ABOUT THIS EXERCISE => Reproduce exactly, from the data that follows, the line with "The width and height of the screenshot is (980, 1225).", the line with "Task: Click the add", and every line that lies between them.
Top of INFORMATION SHOWN
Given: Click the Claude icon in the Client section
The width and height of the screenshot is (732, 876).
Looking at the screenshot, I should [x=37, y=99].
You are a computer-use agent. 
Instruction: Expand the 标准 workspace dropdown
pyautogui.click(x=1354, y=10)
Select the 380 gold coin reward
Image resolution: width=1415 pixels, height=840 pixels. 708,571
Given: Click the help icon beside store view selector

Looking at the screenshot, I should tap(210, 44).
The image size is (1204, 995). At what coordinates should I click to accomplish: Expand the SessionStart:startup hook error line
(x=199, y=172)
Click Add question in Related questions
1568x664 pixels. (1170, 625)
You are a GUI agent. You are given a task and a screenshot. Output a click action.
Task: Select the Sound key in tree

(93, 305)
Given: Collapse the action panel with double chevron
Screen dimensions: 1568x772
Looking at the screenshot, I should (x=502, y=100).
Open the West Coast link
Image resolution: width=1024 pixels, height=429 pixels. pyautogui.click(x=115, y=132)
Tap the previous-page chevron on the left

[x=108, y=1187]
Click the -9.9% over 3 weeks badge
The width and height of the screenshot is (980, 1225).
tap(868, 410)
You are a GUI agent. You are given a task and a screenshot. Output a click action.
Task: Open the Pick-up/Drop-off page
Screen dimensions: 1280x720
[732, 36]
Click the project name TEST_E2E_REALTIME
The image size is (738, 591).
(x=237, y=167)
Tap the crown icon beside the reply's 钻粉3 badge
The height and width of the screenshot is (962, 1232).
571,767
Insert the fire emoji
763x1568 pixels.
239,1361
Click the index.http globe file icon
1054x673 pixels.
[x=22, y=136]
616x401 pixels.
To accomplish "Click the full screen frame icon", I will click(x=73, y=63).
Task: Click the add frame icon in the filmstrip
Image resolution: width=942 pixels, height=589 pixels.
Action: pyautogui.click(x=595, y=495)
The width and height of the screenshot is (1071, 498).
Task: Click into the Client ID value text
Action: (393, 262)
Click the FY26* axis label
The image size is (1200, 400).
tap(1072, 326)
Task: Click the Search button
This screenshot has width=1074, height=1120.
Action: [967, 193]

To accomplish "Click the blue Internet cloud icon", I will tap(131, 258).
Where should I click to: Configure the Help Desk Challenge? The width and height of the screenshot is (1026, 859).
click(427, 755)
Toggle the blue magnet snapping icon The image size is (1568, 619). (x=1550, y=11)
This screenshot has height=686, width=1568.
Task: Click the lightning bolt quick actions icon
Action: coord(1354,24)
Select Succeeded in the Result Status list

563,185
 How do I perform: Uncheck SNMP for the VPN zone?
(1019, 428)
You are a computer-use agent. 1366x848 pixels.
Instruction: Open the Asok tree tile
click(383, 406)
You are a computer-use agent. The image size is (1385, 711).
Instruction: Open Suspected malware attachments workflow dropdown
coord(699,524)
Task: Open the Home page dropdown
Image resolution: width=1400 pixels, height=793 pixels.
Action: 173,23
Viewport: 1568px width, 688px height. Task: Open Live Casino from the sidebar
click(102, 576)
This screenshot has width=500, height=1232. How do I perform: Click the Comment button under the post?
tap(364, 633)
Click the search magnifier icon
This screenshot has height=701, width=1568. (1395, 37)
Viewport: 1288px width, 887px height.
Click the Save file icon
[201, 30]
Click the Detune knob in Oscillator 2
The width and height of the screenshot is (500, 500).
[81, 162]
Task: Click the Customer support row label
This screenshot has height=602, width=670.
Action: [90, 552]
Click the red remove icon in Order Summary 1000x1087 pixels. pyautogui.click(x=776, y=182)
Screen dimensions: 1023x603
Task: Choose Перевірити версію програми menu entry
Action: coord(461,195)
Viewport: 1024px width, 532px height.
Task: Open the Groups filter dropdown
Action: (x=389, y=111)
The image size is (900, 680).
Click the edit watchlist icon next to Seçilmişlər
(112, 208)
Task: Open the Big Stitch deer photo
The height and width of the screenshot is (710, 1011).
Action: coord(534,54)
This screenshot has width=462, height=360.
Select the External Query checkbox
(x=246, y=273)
Bottom of INFORMATION SHOWN
ANSWER AREA =>
The width and height of the screenshot is (980, 1225).
tap(868, 410)
You are a GUI agent. You are given a task and a screenshot. Output a click action.
Task: Open the Pick-up/Drop-off page
Screen dimensions: 1280x720
[732, 36]
Click the project name TEST_E2E_REALTIME
The image size is (738, 591).
(x=237, y=167)
Tap the crown icon beside the reply's 钻粉3 badge
The height and width of the screenshot is (962, 1232).
571,767
Insert the fire emoji
763x1568 pixels.
239,1361
Click the index.http globe file icon
1054x673 pixels.
[x=22, y=136]
616x401 pixels.
To accomplish "Click the full screen frame icon", I will click(x=73, y=63).
Task: Click the add frame icon in the filmstrip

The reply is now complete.